By Robert Gardner
A SERVICE-LEARNING PROJECT AT OHIO
STATE UNIVERSITY BRINGS STUDENTS TO THE RIVER.
Old
and grungy. That is what Ohio State University (OSU) students
have dubbed the part of the Olentangy River that divides their
campus. "No one goes down to the river, not even on
a sunny day when you'd expect people to be there,"
says Timothy Lawrence, coordinator of CampUShed, a group of
OSU faculty members, staff, and students that collaborates
with outside professionals to address campus environmental
issues. "The river is like a moat that divides the east
and west sides of campus."
Testing has shown that the two-mile stretch of the river
that runs through campus has the lowest water quality of the
entire river system.
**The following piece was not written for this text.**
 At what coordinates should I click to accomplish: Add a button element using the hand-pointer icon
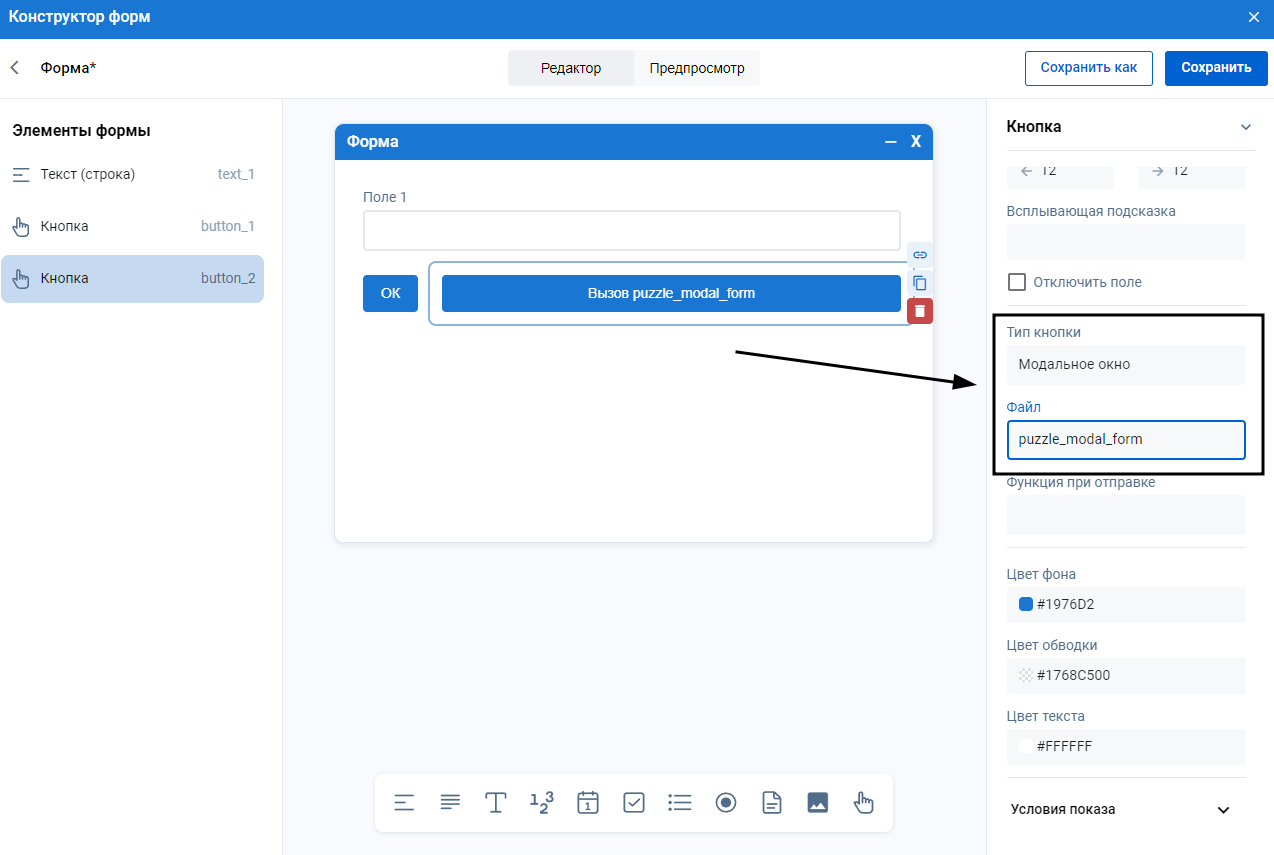(864, 802)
The Ohio EPA recently fined the city
of Columbus $500,000 for failing to comply with the Clean
Water Act. Half the money was to be paid as a fine and the
other to fund a supplemental environmental project to help
clean the river. The supplemental project being considered
involves the removal of a dam that blocks up the river just
after the OSU campus.
Lawrence saw the Army Corps of Engineers feasibility study
on the effects of removing the dam as an opportunity to involve
OSU students in a process that could drastically change their
campus. He and other faculty members formed The Olentangy
Technology Transfer Education and Research Project (OTTER).
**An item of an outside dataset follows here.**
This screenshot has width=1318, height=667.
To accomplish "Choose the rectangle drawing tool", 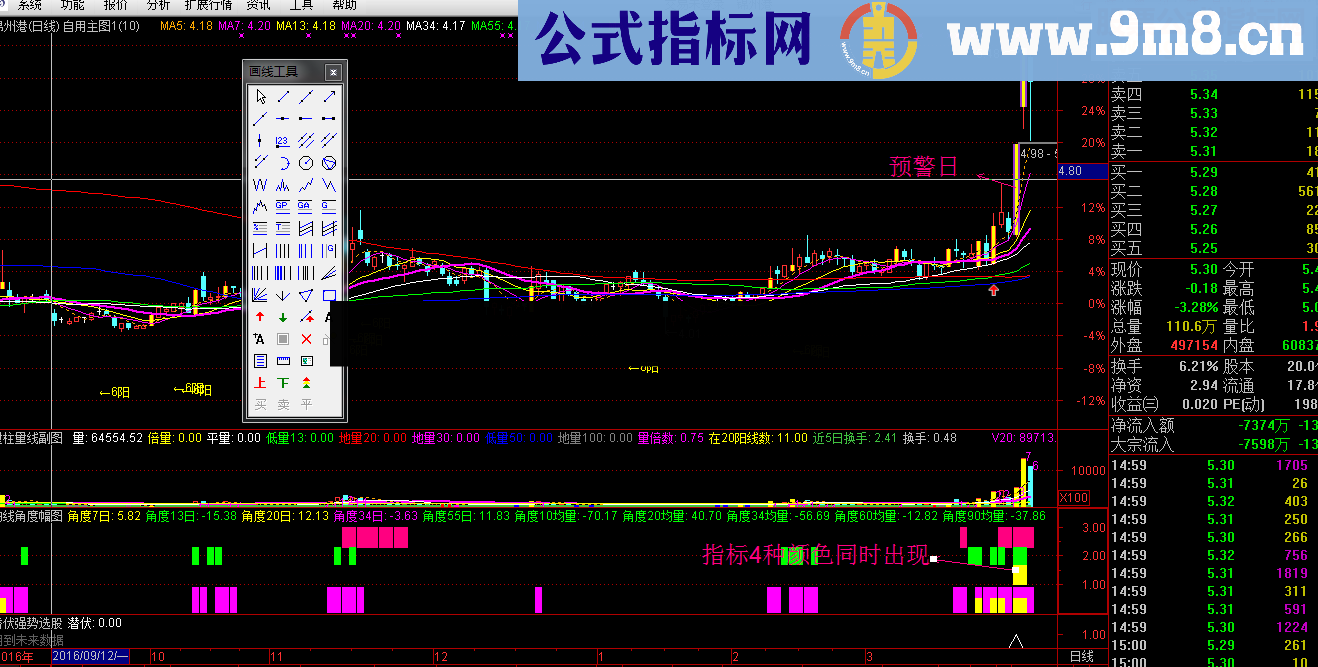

An offshoot of CampUShed, OTTER allows students, through coursework,
to participate in a big environmental restoration project.
Lawrence says that there have been nine courses offered through
OTTER. One watershed management course had students gauge
the reaction of the Columbus community to the removal of the
dam. Another two courses, in landscape architecture and community
education, were offered simultaneously. The landscape architecture
course required students to design river restoration projects
with the dam both in place and removed. The community education
students then presented these designs to OSU faculty members,
Columbus citizens, and city officials.
Recent student work has focused on measuring the clay content
of the sediment carried by the river and deposited behind
the dam. Pollutants such as heavy metals and PCBs tend to
more readily adsorb to clay particles than to sand or gravel.
If there is polluted clay behind the dam and it is released
after the dam is removed, the results could be disastrous
to the mussel bed downstream. "The whole dam removal
question," Lawrence says, "hinges on how much
sediment will be released and how polluted it is." A
senior engineering student is making a topographic map of
the sediment and a geology class has used radar equipment
to determine the clay content.
Lawrence says that OTTER has evolved from class to class
along with the continuing feasibility study. His ultimate
goal is for the river to become a "living, working laboratory"
right in the middle of campus. And his efforts aren't
solely to benefit engineering and science majors. "I'd
like to clean it up and maybe inspire English majors to go
down there and write, or philosophy majors to ponder."
Robert Gardner is Senior Editor of Prism magazine.